国際的な活躍もめざましく、世界最高峰の科学誌である「ネイチャー」には51篇、同じくイギリスの「ノーツ・アンド・クエリーズ(以下、N&Q)」には324篇もの英文論考が掲載された。キノコを巧みにスケッチしたかと思えば、十数ヵ国語を解し、また環境保護にとりくんだことで「エコロジーの先駆者」とも呼ばれる。とてつもない記憶力を誇り、十数年前にとったノートの内容をそらで思いだすことができた。ロンドン抜書や田辺抜書といったノートに数万ページにおよぶ筆写をおこない、「人類史上、もっとも字を書いた」といわれることもある。
我々熊楠研究者は、しばしば「熊楠って何をしたひとなんですか?」と質問されるが、簡単には回答できない。上に記したようなことをいろいろ並べるしかない。思想家とか科学者とか政治運動家とかいった、個別の分類にはあてはまらない人物。それが熊楠なのである。

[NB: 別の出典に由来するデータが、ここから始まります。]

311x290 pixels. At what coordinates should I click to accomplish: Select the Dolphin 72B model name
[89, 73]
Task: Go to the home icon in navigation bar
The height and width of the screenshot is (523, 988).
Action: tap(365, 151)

そしてもうひとつ困るのが、「熊楠って、結局、何をなしとげたんですか?」という質問だ。熊楠はありあまるほどの才能をもっていた。とてつもない努力家でもあった。
しかし、熊楠の仕事はほとんどが未完に終わっているのである。睡眠中に見る夢のもつ意味を一生をかけて追い求めたが、最終的な結論は出ていない。柳田国男とともに日本の民俗学のを築いたものの、途中で喧嘩別れしてしまった。キノコの新種をいくつも発見していたのに、ほとんど発表していない。英語でも日本語でも多数の論考を書いたが、集大成となるような本はついに出版されずに終わっている。神社林を保護するために、日本で最初期にエコロジーの語を導入したが、もっとも大切な神社については守れなかった。
わたしは熊楠を研究して、今年(2023年)で22年になる。その感触からいうと、熊楠の魅力はこうした未完なところにあるのだと思う。ものすごいの才能をもち、ひとを惹きつけるキャラクターを備え、いかにも大きな仕事ができそうである。巨大な「可能性」の塊といえる。

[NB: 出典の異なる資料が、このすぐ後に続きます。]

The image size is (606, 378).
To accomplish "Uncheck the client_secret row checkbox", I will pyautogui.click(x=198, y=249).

ところが、中央の学会に認められない在野のままであったり、不遇のうちにロンドンから帰国しなければならなかったり、経済的に苦しい状況がつづいたりと、その力を発揮する機会が充分に得られなかった。もし熊楠が心ゆくまで仕事のできる環境にあったならば……! そうしたifが、ひとびとを熊楠に惹きつけるのだ。未完であるがゆえの、無限の可能性とでもいえようか。

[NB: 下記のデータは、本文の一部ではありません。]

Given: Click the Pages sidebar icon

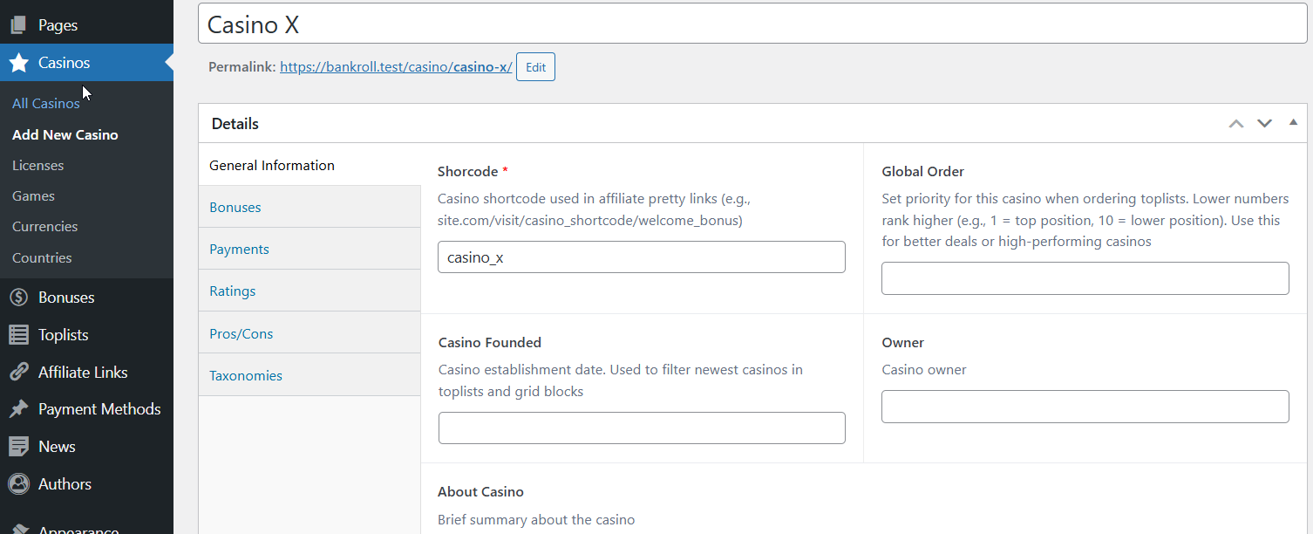Looking at the screenshot, I should coord(17,24).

いっぽうで、なぜ熊楠が仕事を完成させなかったのかについて、とても不思議に感じてもいる。もったいなく、歯がゆく思う。キノコの図鑑をまとめたり、民俗学の大著を出したりしていれば、ずっと高く評価され、大学でのポストや名声も得られただろうに。しかし、なぜか熊楠は完成を嫌う。未完性は、熊楠をめぐる最大の謎なのである。